Updated by Zheng Yan almost 9 years ago
- Status changed from New to In Progress
this is a message ordering issue when MDS failover.
chown marks Ax dirty
client flushes and releases Ax cap
chown send a setattr request to MDS
MDS failovers
client re-sends the setattr request
client send cap_reconnect
MDS gets reovered
client re-sends the cap message to flush Ax cap
Updated by Greg Farnum almost 9 years ago
- Subject changed from cfuse_workunit_suites_pjd failure on next to protocol: flushing caps on MDS restart can go bad
- Assignee set to Zheng Yan
Updated by Zheng Yan over 8 years ago
Updated by Greg Farnum over 8 years ago
- Status changed from In Progress to Fix Under Review
Updated by Greg Farnum over 8 years ago
- Status changed from Fix Under Review to 7
- Priority changed from Normal to High
I merged this by checking that it's working manually, but the testing isn't behaving properly so I haven't merged that yet. In http://pulpito.ceph.com/ubuntu-2015-09-22_15:56:36-fs-greg-fs-testing---basic-multi/1064720/ we have an example of the failure injecting either not being set or not being picked up by the client.

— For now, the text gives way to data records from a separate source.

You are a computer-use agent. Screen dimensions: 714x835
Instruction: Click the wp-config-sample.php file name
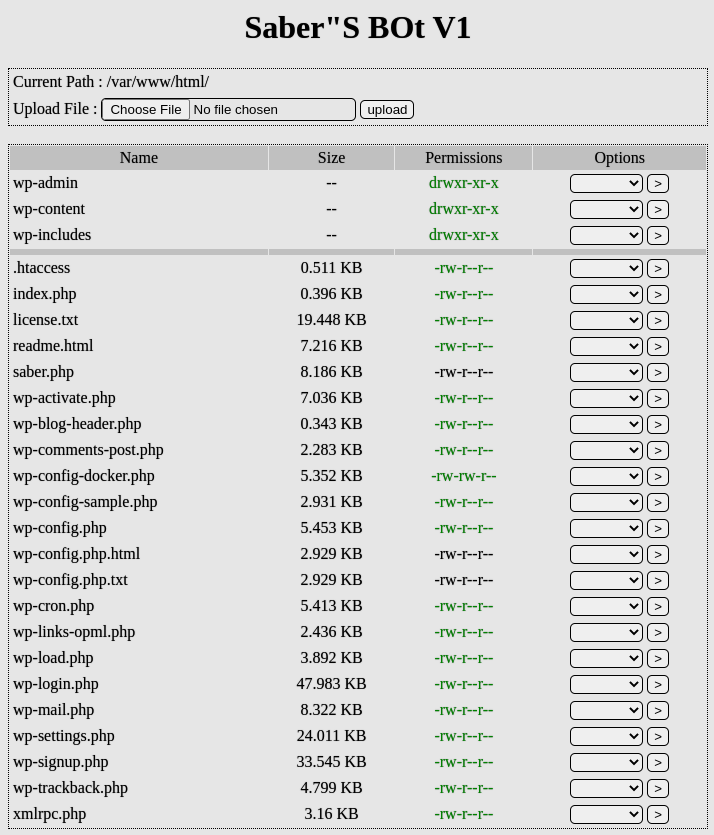(x=85, y=502)
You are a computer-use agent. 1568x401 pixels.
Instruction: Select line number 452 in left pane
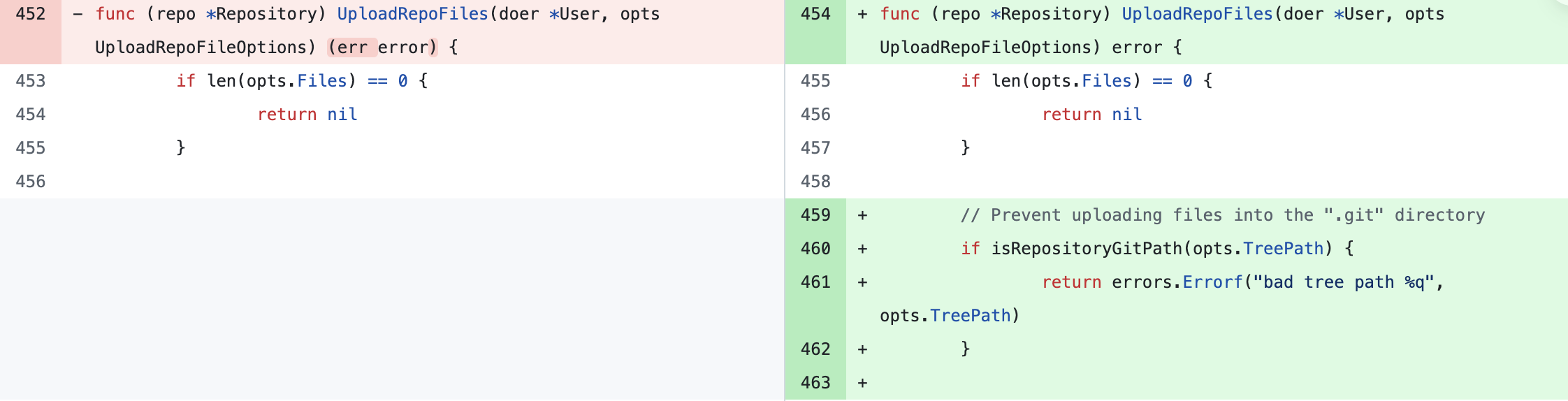coord(31,14)
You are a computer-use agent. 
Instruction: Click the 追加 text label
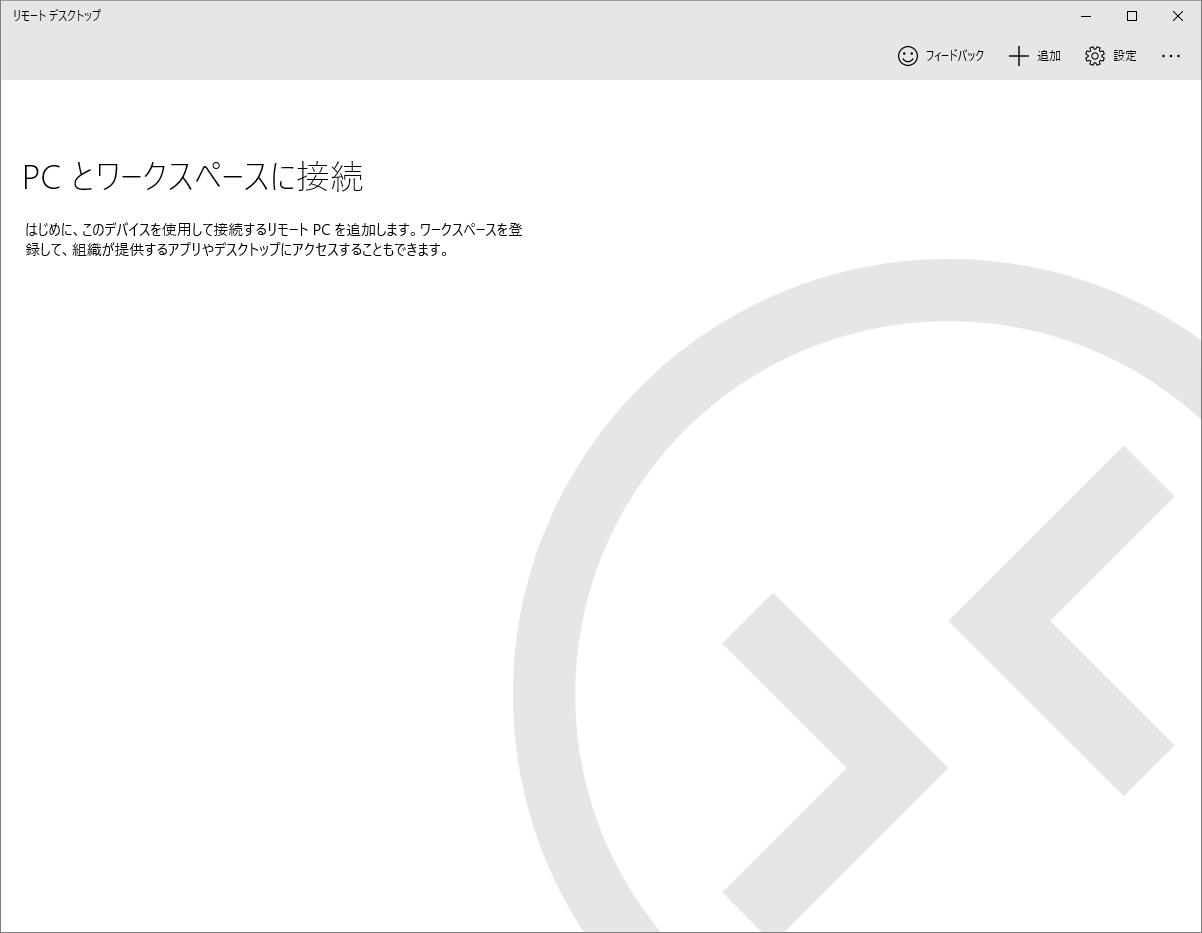1048,56
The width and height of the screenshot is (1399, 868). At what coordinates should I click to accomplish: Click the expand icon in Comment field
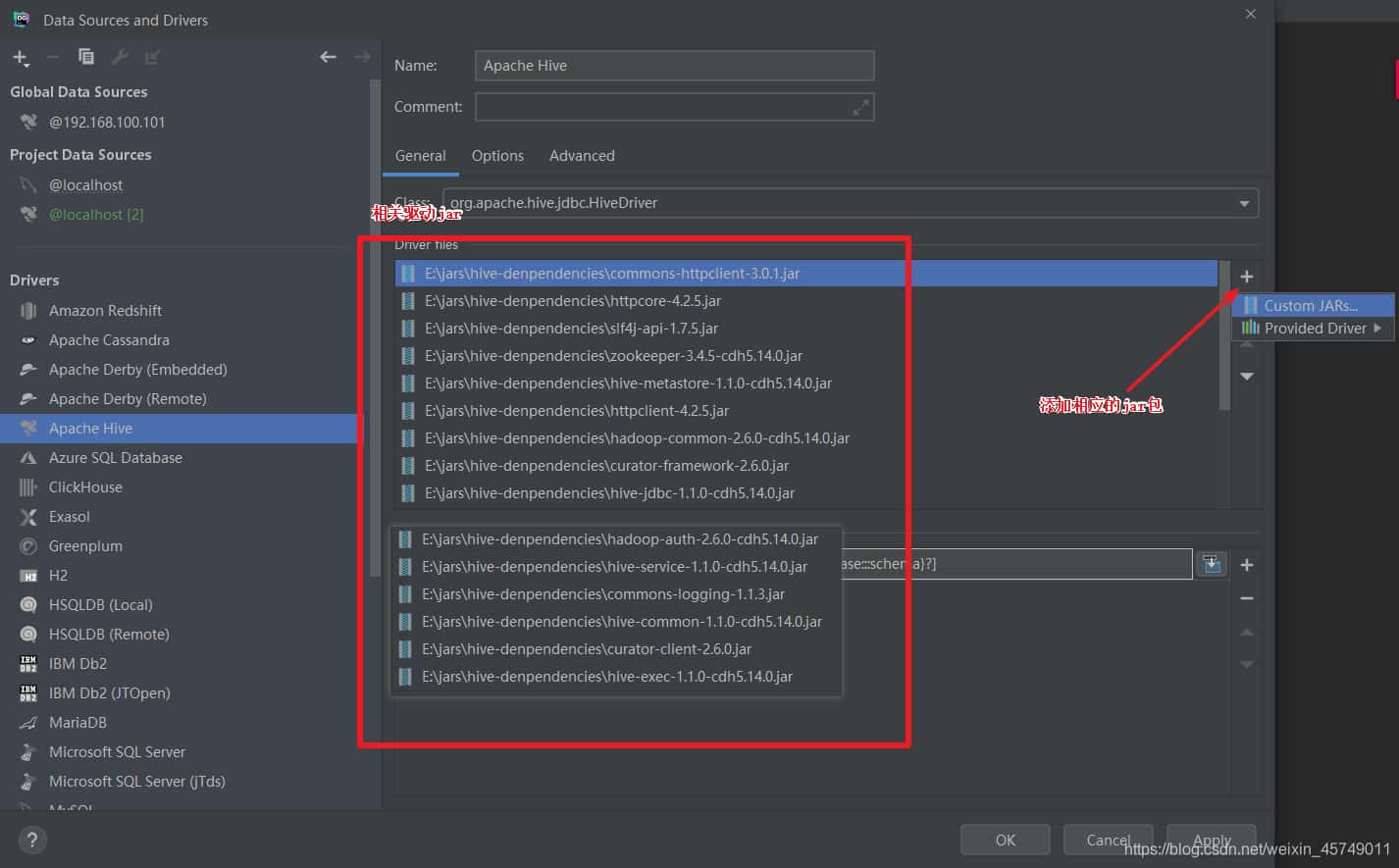(860, 108)
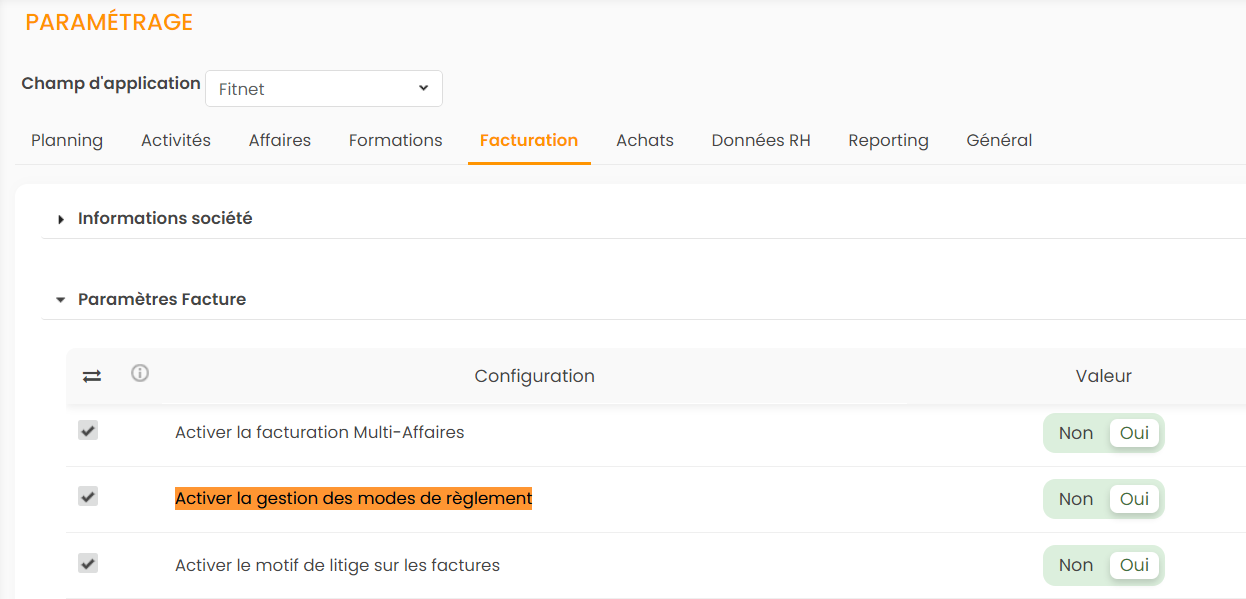This screenshot has height=599, width=1246.
Task: Select Oui for gestion des modes de règlement
Action: 1134,499
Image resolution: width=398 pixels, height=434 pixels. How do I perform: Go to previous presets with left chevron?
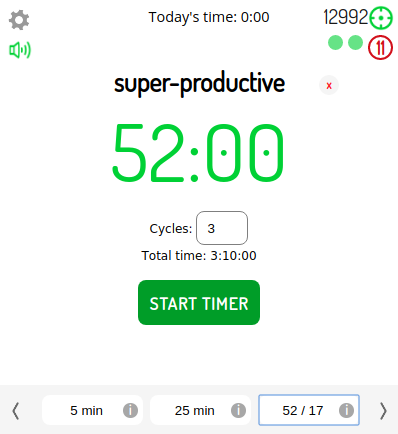[x=16, y=411]
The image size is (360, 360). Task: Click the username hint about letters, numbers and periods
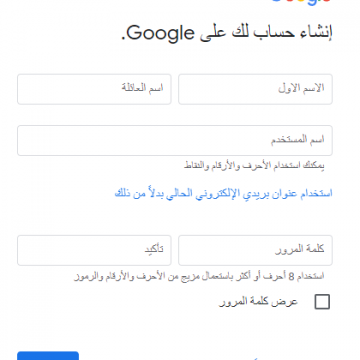254,165
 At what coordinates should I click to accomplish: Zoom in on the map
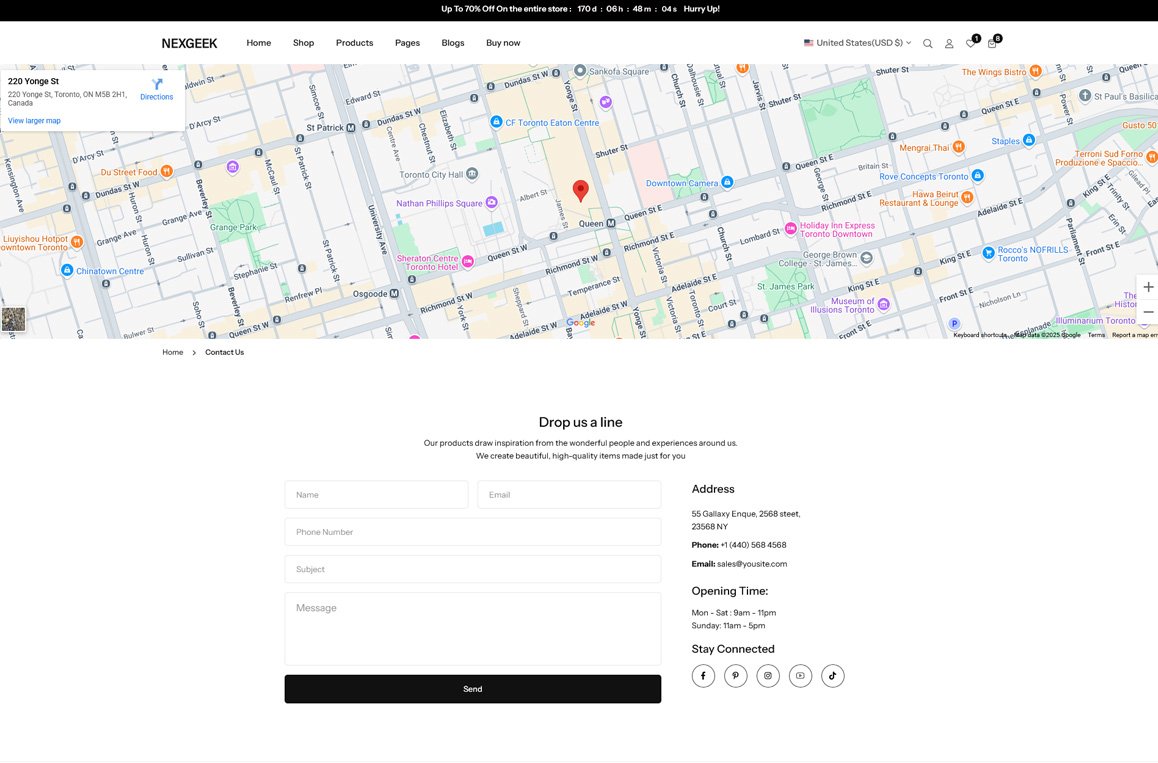tap(1148, 287)
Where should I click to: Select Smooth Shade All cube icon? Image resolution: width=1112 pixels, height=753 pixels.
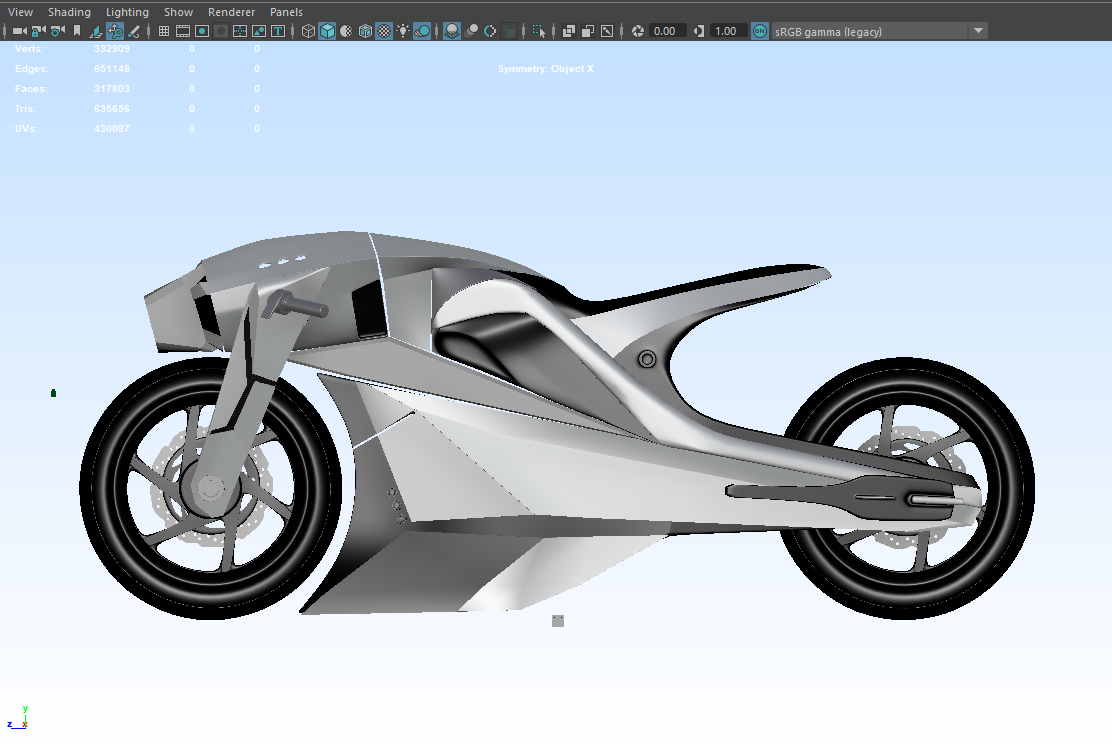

However, I'm not super-comfortable without that test coverage in-tree, so let's try and figure it out quickly.
Updated by Greg Farnum over 8 years ago
I guess I should note that I only saw this the once and it also included a (slightly outdated) version of the vstart runner branch, so there could be some interplay going on there if it broke conf file handling.